EXTRACTED TEXT:
+ + +

US Military undergoes shift in CIO ranks

The US Military is undergoing major changes in its CIO ranks as it finalizes its joint warfighting cloud platform.

On Feb. 10, US Army CIO Dr. Raj Iyer concluded his two-year contract and was awarded the Distinguished Civilian Service Medal, the highest honor that can be granted to a civilian employee, for his efforts to build a data-driven army via digital transformation and the cloud

David Markowitz is currently serving as acting US Army CIO while the Army recruits for a new CIO to fill the role for a longer term, a Pentagon spokesman said.

The CIOs of two other major military branches who served longer terms are also stepping down.

US Department of Air Force CIO Lauren Knausenberger announced she will leave that post in June after a six-year tenure. The process to select the next US Air Force CIO is expected to begin this month with the goal to identify the new CIO before Knausenberger’s departure, a US Air Force spokesman says. 

Meanwhile, Navy CIO Aaron Weis, who led the U.S. Navy’s IT and security services for five years, submitted his resignation, effective March 17. Weis’ successor for the Navy CIO post has not yet been named.

In the interim, Principal Deputy Department of Navy CIO Jane Rathbun will serve as acting US Navy CIO until a permanent successor is named, a Navy spokesman says.

Iyer told CIO.com that such changes are typical for the military, if not always coordinated at once.

“No conspiracy here,” says Dr. Iyer, who was this week announced as ServiceNow’s first global head of public sector. “We have all done our time at the Pentagon. We all came from the private industry on term assignments and are leaving the DoD in a much better shape than we found it.”

+ + +

EXTRACTED RECORDS:
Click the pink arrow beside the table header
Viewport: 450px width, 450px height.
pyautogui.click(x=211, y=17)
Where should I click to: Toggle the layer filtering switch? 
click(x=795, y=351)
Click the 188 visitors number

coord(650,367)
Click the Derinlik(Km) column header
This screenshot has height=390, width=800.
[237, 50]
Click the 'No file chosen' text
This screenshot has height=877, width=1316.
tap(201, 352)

+ + +

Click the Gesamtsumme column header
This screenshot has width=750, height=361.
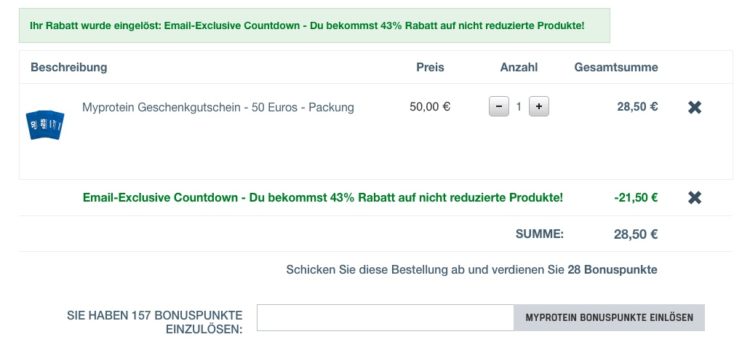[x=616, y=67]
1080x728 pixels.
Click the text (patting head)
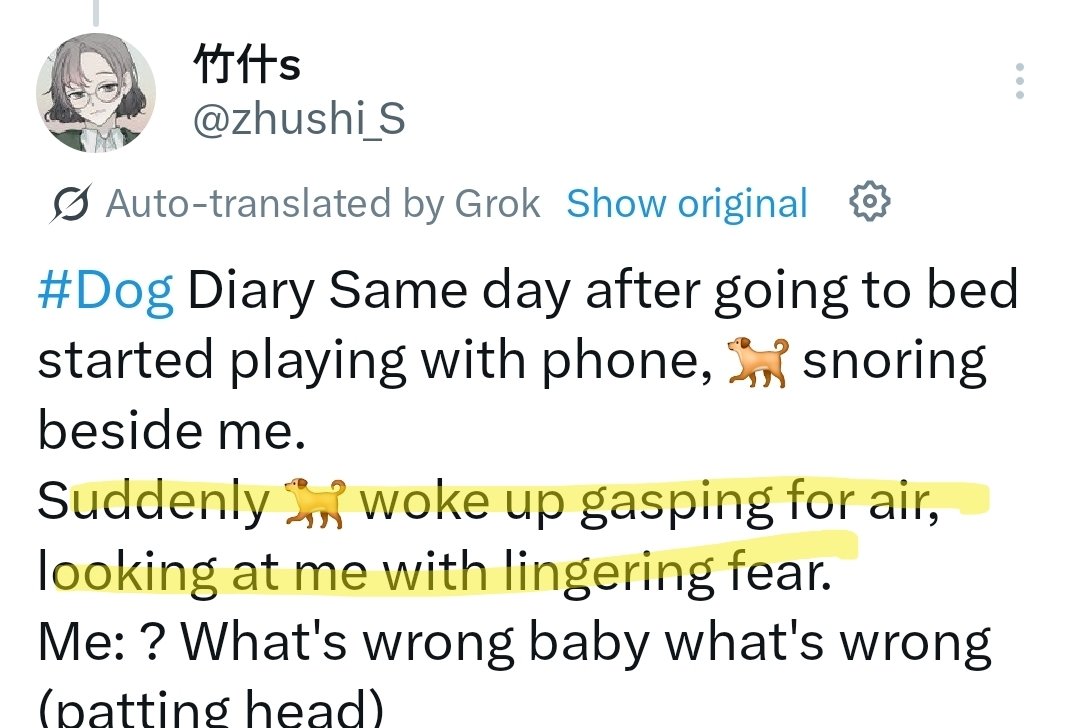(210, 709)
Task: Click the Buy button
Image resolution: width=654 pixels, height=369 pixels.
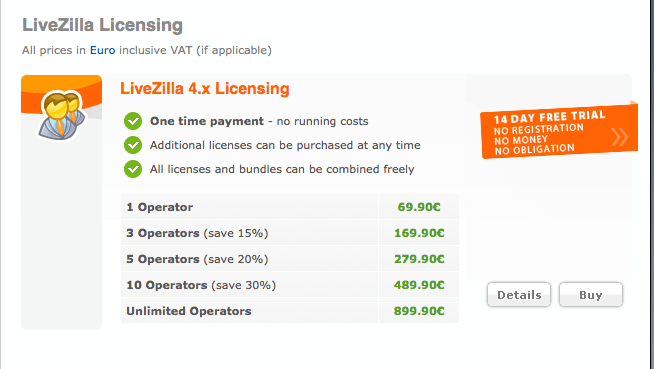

+ + +

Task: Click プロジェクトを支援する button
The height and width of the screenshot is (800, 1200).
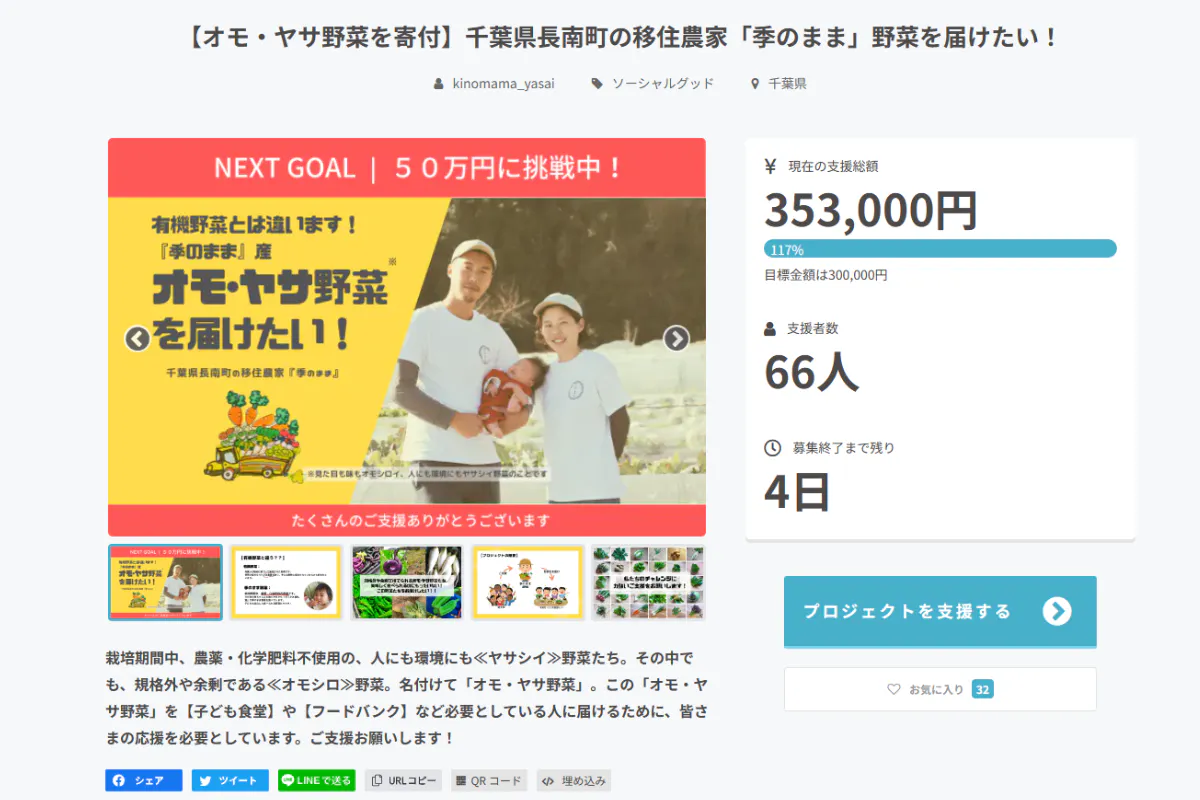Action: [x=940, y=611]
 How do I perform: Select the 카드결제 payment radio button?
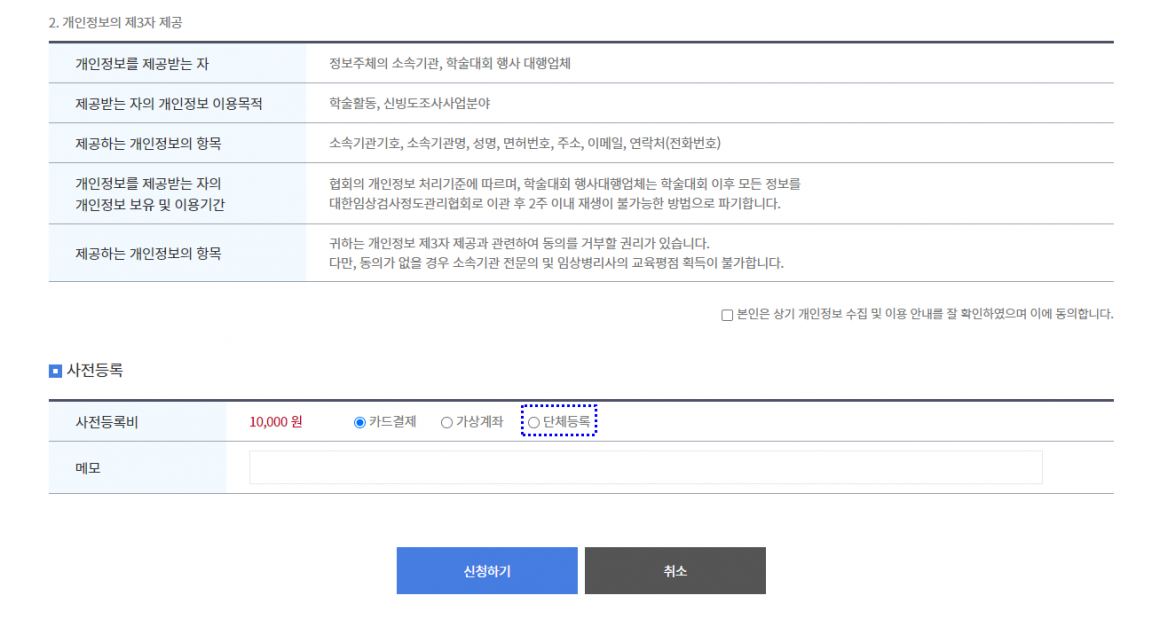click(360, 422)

+ + +

TASK GOAL:
Continue the article on the US military CIO departures from the point where it stops. The material has no connection to the article.

TASK RESPONSE:
Lt General Matthew Glavy, CIO for the US Marine Corps, has no plans to leave at this time, according to a Marine spokesman. Glavy is also Head of the Intelligence Community Element (HICE) for the Marine Corps and Deputy Commandant of Information (DCI) at Headquarters Marine Corps.

The CIO leadership changes follow the completion of a 17-month Defense Department project to develop a Joint Warfighting Cloud Capability (JWCC).

In December, the Department of Defense awarded contracts to four technology companies — Amazon Web Services, Google Support Services, Microsoft, and Oracle — to provide an integrated cloud platform for the DoD.

Tom Temin, host of the podcast “The Federal Drive with Tom Temin,” agreed that it is typical for the military to award short-term contracts to civilians for such posts — and they are often extended.

Temin says these CIOs in particular helped modernize much of the DoD’s entire technology infrastructure in just the past few years.

“It’s very fast. These [CIOs] did a lot,” Temin said, alluding to the new cloud platform, a DevOps platform, and delivery of Office 365. “You’re talking about organizations with a million people and a lot of competing interests for money and attention.”

The top priorities for federal and national CIO investments in 2023 are digital transformation (19%), technical modernization (15%), and leveraging data more effectively (19%), according to a Gartner survey of roughly 2,200 officials published last October.

More specifically, 76% of responds reported they intended to invest more in cybersecurity technologies, 56% indicated they will spend more on cloud platforms, and 51% expressed an intent to invest more in application modernization, the Gartner report noted.

John Sherman, who was appointed to the post of CIO of the Department of Defense by President Biden in 2021, also has no plans to depart, according to a Pentagon spokeswoman.

In an e-mail to CIO.com, Sherman applauded the efforts of the three outgoing CIOs for their progress on top digital transformation goals.

“They have been exceptional leaders with the foresight needed to take on hard challenges such as the implementation of Zero Trust, cloud migration, agile software development, the Department’s rapid transition to remote work during COVID, and cyber talent management,” DoD CIO Sherman wrote.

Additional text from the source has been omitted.